Von Dr.-Ing. H. Reissner,
Berlin.
(Fortsetzung von S. 666 d. Bd.)
Nordamerikanische Eisenbauwerkstätten.
Die nächste Abteilung der Werkstätte hat die leichten Eisenkonstruktionen des
Hochbaues und der Wegebrücken zu erledigen, die nächstschwierigere Art von Arbeit,
bei der es sich um leichte Stücke und demzufolge auch leichte Maschinen und Krähne
handelt und die Nacharbeitungsmaschinen, wie Nachreiber, Bohrer und
Hobelmaschinen nicht in Anwendung kommen, sondern höchstens einige Fräsmaschinen zum
Abarbeiten von Säulenfüssen zwecks guten Flächenlagers auf Grundplatte.
Die sorgfältigste und schwerste Arbeit wird von der Abteilung für
Eisenbahnbrücken erledigt. Hier handelt es sich um grössere Blechstärken und
Profile, die Nietlöcher sind nachzubohren, Grate abzufasen, wichtige Blechkanten
sind zu hobeln, die stärkeren durch mehr Dicken hindurchgehenden Niete erfordern
stärkere Maschinen, Bolzenlöcher sind nachzubohren, Druckstäbe durch Fräsen
aufeinander zu passen, und schwerere Krähne sind erforderlich, um die fertigen
Konstruktionen aufzuladen.
Textabbildung Bd. 320, S. 727
Fig. 19. Lochwerk mit selbsttätigem Teiltisch, Bauart Conley.

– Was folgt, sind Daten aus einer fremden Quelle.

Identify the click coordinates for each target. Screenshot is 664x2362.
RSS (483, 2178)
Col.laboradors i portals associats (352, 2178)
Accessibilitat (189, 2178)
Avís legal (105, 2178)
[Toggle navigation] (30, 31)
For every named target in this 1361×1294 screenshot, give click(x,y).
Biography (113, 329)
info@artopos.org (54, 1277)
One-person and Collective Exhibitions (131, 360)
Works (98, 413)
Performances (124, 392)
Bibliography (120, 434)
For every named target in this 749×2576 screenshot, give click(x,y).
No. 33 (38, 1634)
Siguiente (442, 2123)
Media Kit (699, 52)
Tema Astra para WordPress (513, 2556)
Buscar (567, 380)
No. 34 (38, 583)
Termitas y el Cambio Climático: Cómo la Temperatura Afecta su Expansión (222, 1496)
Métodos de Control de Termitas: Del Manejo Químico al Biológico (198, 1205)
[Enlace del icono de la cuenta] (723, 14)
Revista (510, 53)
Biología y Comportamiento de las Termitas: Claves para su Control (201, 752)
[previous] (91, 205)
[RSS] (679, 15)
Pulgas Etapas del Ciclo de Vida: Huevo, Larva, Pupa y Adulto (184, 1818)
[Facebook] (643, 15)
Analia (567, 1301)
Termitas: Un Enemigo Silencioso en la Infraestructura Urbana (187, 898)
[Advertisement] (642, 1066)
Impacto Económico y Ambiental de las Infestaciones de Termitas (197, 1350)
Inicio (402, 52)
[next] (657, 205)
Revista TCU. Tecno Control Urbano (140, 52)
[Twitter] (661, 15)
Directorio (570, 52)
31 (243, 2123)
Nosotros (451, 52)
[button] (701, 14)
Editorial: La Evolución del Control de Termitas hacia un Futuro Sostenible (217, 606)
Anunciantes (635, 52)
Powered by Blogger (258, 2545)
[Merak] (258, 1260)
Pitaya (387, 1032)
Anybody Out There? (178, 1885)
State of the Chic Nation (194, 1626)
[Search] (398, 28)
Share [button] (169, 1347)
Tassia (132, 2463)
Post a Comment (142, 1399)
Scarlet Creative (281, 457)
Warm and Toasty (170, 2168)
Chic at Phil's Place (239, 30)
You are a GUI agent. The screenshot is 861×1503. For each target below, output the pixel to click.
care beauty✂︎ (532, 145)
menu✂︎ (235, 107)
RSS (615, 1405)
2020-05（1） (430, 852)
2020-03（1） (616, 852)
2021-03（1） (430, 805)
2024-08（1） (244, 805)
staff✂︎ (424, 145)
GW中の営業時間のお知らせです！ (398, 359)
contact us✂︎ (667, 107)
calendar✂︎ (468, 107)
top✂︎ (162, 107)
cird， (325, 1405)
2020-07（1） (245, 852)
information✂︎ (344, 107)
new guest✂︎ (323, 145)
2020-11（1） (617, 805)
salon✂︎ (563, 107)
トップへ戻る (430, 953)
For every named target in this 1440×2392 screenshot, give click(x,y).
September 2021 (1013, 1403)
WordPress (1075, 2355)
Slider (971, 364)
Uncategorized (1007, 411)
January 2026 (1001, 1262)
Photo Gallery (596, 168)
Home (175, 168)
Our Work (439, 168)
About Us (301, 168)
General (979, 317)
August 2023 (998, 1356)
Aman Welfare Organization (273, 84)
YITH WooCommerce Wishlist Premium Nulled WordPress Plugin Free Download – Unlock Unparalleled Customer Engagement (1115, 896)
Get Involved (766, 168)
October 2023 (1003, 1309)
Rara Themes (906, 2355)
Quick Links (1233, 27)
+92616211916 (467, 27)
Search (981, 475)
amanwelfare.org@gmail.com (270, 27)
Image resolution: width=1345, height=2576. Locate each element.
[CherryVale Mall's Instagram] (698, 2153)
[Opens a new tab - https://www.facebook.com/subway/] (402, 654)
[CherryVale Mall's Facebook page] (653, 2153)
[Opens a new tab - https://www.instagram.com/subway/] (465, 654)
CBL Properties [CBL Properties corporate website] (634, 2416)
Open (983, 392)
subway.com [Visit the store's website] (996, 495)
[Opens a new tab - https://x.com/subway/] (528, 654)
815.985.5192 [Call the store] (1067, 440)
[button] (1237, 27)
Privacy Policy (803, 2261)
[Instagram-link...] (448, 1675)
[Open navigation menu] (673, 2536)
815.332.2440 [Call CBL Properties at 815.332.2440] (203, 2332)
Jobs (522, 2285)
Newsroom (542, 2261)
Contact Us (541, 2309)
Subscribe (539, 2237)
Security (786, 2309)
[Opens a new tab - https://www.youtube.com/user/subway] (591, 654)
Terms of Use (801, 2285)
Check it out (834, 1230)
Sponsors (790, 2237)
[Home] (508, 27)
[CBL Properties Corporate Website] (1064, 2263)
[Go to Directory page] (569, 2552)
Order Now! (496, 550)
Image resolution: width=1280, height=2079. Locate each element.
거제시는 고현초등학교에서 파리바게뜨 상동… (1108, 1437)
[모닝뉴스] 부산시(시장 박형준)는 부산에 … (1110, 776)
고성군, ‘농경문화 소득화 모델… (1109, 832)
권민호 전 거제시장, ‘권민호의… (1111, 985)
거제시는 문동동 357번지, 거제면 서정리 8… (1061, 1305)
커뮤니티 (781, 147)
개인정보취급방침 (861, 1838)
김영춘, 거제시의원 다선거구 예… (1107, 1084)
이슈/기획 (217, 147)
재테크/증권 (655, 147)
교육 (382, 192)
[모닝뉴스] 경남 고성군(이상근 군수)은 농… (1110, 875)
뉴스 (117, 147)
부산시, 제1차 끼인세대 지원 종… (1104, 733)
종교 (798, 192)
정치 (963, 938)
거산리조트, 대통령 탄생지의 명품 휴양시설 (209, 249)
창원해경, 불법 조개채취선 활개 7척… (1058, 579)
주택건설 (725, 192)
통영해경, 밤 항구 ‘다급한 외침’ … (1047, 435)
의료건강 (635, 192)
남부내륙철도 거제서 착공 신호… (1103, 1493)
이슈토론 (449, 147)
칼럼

Ansicht und
Längsschnitt.
Vielfachteilungsstanzen.
Beiden Werkstattabteilungen gemeinsam sind die Vielfachteilungsstanzen für die Winkel
und Stegbleche der Säulen der Eisengerüstbauten, der genieteten Blechträger und der
Gurtstäbe von Fachwerkbrücken. Die Teilungsstanzen haben den Zweck, das Ankörnen der
Nietlöcher dadurch entbehrlich zu machen, dass der Vorschub des Bleches oder der
Winkel auf die Längsnietteilung, und die Reihe von vorhandenen Stempeln und Matrizen
(4 bis 20) auf die Quernietteilung eingestellt werden können. Aufgabe des
Zeichenbureaus ist es, die Nietteilung in der Längsrichtung möglichst einfach zu
gestalten, in der Querrichtung der immerhin beschränkten Querverschieblichkeit der
Stempel anzupassen. Verfasser hat drei Arten von Teilungsstanzen in Gebrauch
gesehen.
Die einfachste Art ist diejenige, bei der die zu bohrenden Profile, etwa zwei Winkel,
an einem Wagen festgeklemmt sind, der auf einem ihrer Länge entsprechenden, vor der
Stanze sich befindenden Tisch rollt. Auf dem Tisch ist ein Holzstreifen befestigt,
auf dem die Längennietteilung in richtiger, die Quernietteilung im verkürzten
Masstab durch Striche angezeichnet sind. An dem Wagen befindet sich ein Zeiger, der
nacheinander auf diese Striche dadurch eingestellt wird, dass ersterer durch ein
Speichenrad bis zum nächsten Strich weitergerollt wird. Die seitliche Nietteilung
wird durch Ein- und Ausrücken und Querverschiebung der Stempel bewirkt. Hier wird
also noch in gewisser Weise von der Holzschablone Gebrauch gemacht, auf der
besonders, wenn sie durch Gebrauch schmutzig wird, natürlich die Striche schlechter
als die sonst benutzten Körnerlöcher zu sehen sind.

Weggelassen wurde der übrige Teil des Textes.